Buddhist monk Bhante Sujatha led the first Mindfulness Meditation Workshop at the ASU College of Nursing and Health Innovation on Thursday.
The workshop was one of 13 Sujatha has scheduled during his two-week stay in Arizona. He travels across the nation, leaving his Blue Lotus Buddhist Temple in Chicago to lead mindfulness sessions.
“I’m excited, and I’m not normally an excited person. Always (something) I love — the most wonderful thing in my life is seeing other people get the happiness,” Sujatha said. “It makes me happy, it makes me content. When I see people happy, I think, ‘Life is short; I should do more.’”
Sujatha, originally from Sri Lanka, spent the first hour of the workshop speaking with the 13 participants about the meaning of meditation. He then guided the group through mindfulness practices for an hour.

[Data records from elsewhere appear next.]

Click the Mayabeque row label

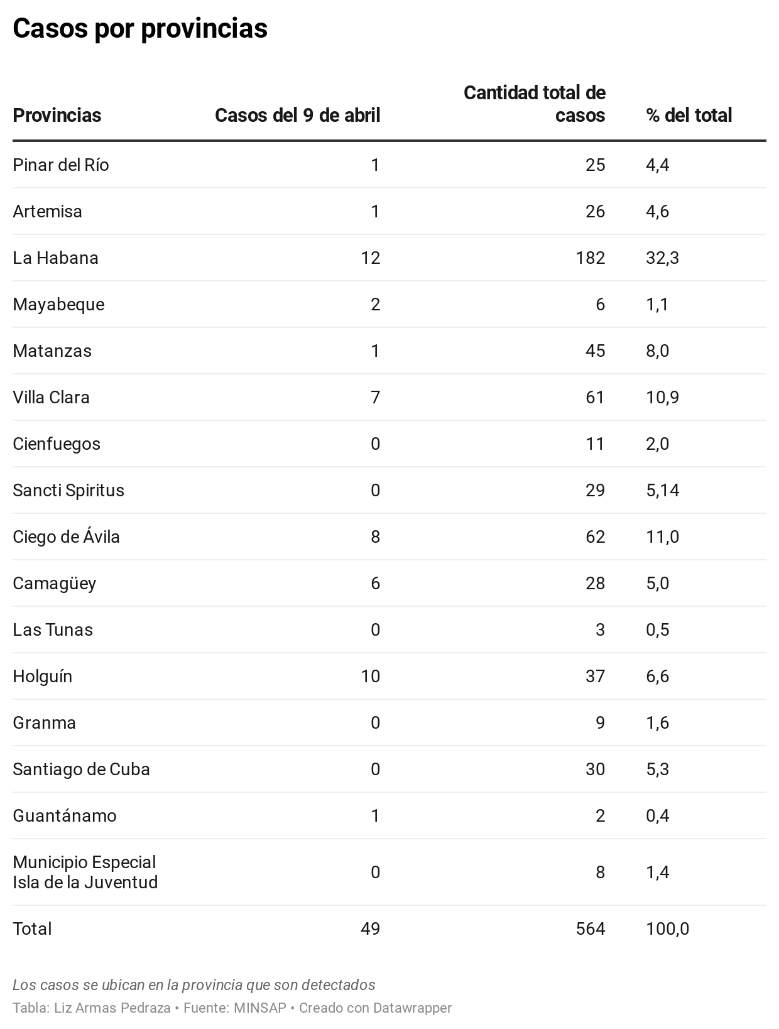(x=58, y=304)
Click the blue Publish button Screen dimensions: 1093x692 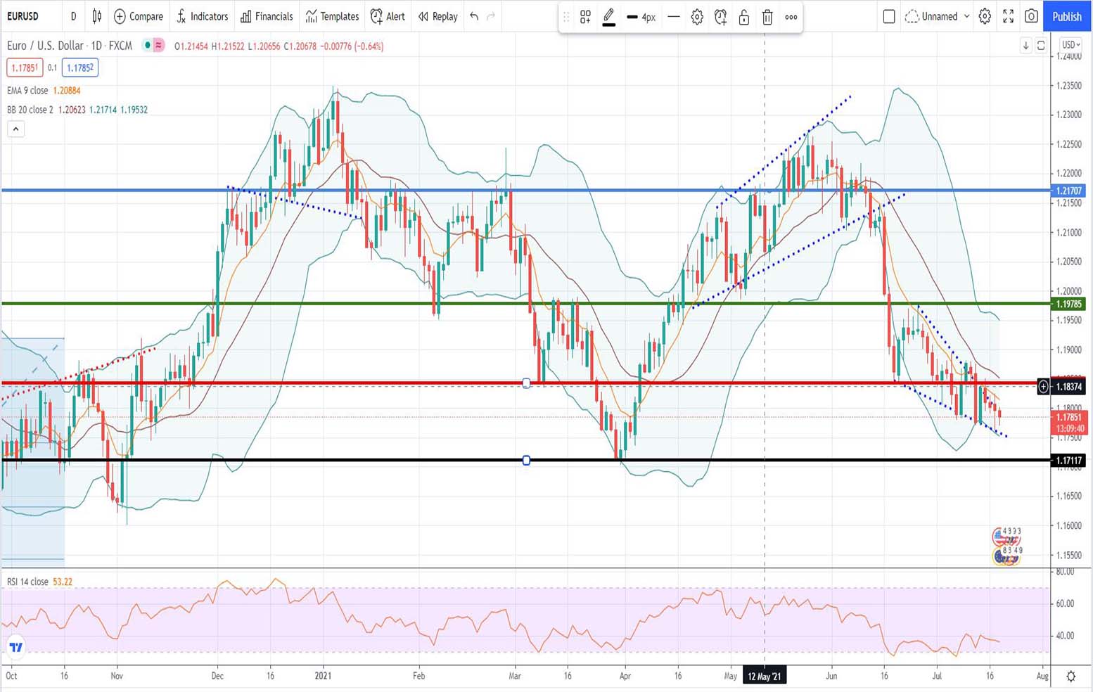1066,16
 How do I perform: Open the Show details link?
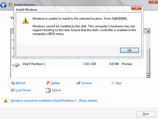point(88,101)
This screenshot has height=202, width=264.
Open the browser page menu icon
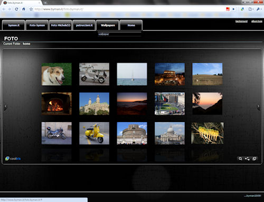[251, 9]
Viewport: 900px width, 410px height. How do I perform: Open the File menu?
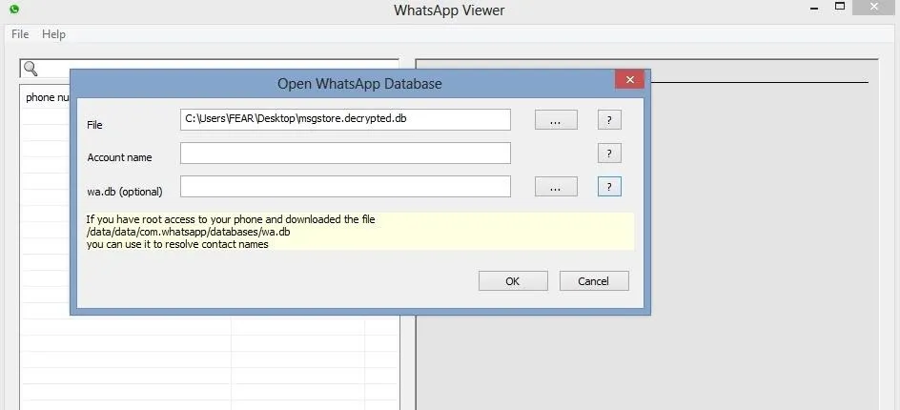[20, 34]
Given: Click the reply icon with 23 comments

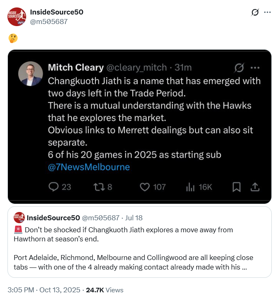Looking at the screenshot, I should (54, 187).
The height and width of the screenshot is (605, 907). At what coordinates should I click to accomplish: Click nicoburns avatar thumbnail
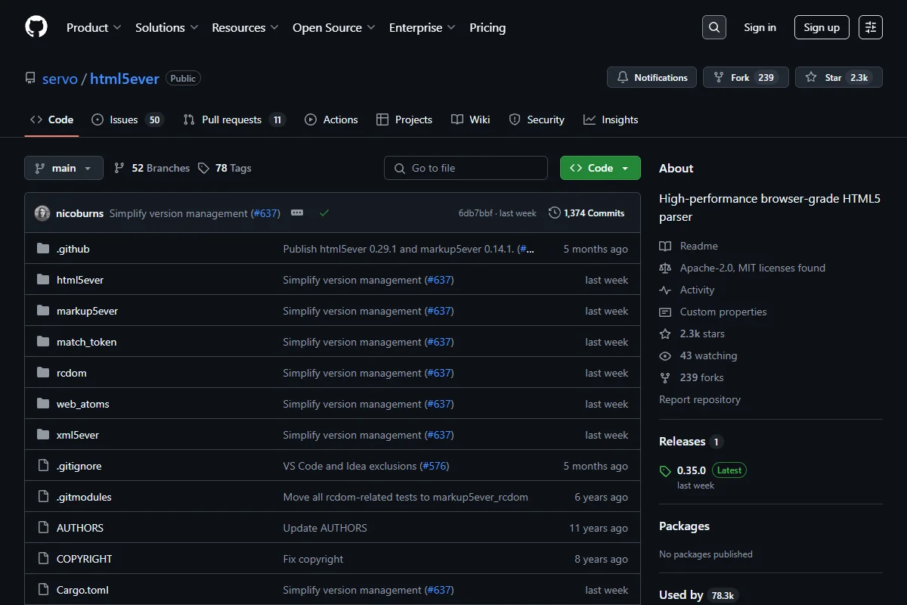pyautogui.click(x=42, y=213)
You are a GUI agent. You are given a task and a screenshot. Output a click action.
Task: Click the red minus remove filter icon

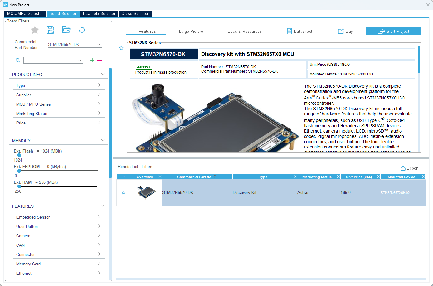99,60
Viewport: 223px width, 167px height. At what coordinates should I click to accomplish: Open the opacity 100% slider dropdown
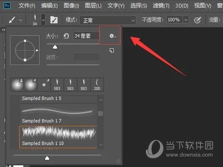click(186, 20)
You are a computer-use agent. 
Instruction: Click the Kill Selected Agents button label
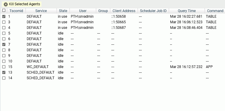(x=24, y=4)
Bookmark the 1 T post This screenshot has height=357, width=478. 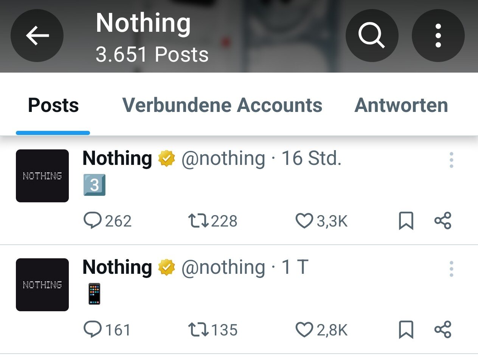(406, 330)
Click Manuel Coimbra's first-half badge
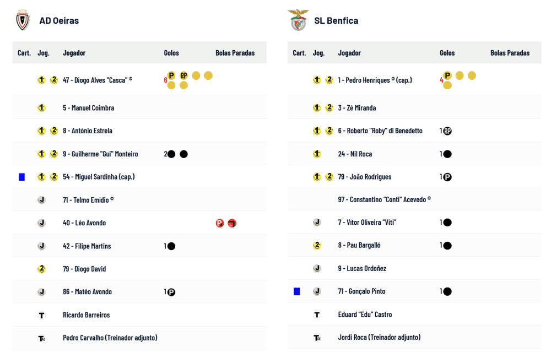The width and height of the screenshot is (551, 352). [41, 108]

He encouraged focusing on breathing and observing everything. He dispelled ideas of “oms” and clearing the mind during meditation.
“True nature of mind is all function. If yours is quiet, I think you are dead,” Sujatha said to the group. “Quieting the mind is not mindfulness. Just observe.”
Plans for the event and for another session at ASU on Feb. 1 were set in motion last November.
ASU alumna and donor Ann Van Slyck met with Nursing and Health Innovation Dean Teri Britt Pipe, and they discussed their common interest in meditation.
Slyck, 66, met Sujatha three years ago and kept in touch throughout the years. Sujatha usually comes to Arizona and planned to stay with Slyck and her husband this year.
She mentioned this to Pipe, and the two began planning. Pipe enlisted Sharon Lee, executive assistant to the dean, to coordinate the event.
Lee worked with several departments to create and mail flyers, reserve the room and record reservations.
Slyck said ASU’s willingness to host Sujatha’s mindfulness workshop a “perfect example of ASU opening its arms to the community.”
“I hope that the attendees are able to take whatever it is they need to take” from the workshop, Slyck said. “They go to take a journey. I don’t know why they chose, but whatever reason, there is no doubt in my mind they will receive something.”
Pipe, who has practiced mindfulness for six years, attended Sujatha’s session and said she enjoyed it. She added that meditation has helped her distinguish who she is as a leader and a teacher.
“One of the things in health care is to focus on the patient, and so if you can bring awareness and observation and sense of presence — strong, focused presence — to the health-care encounter, you have a lot better chance acting on that patient’s behalf,” Pipe said. “It can improve the patient’s safety and improve communication between health-care providers.”
The next session at ASU will be focused specifically on healing. The session costs $30 for adults and $10 for students. All proceeds will benefit Sujatha’s monastery.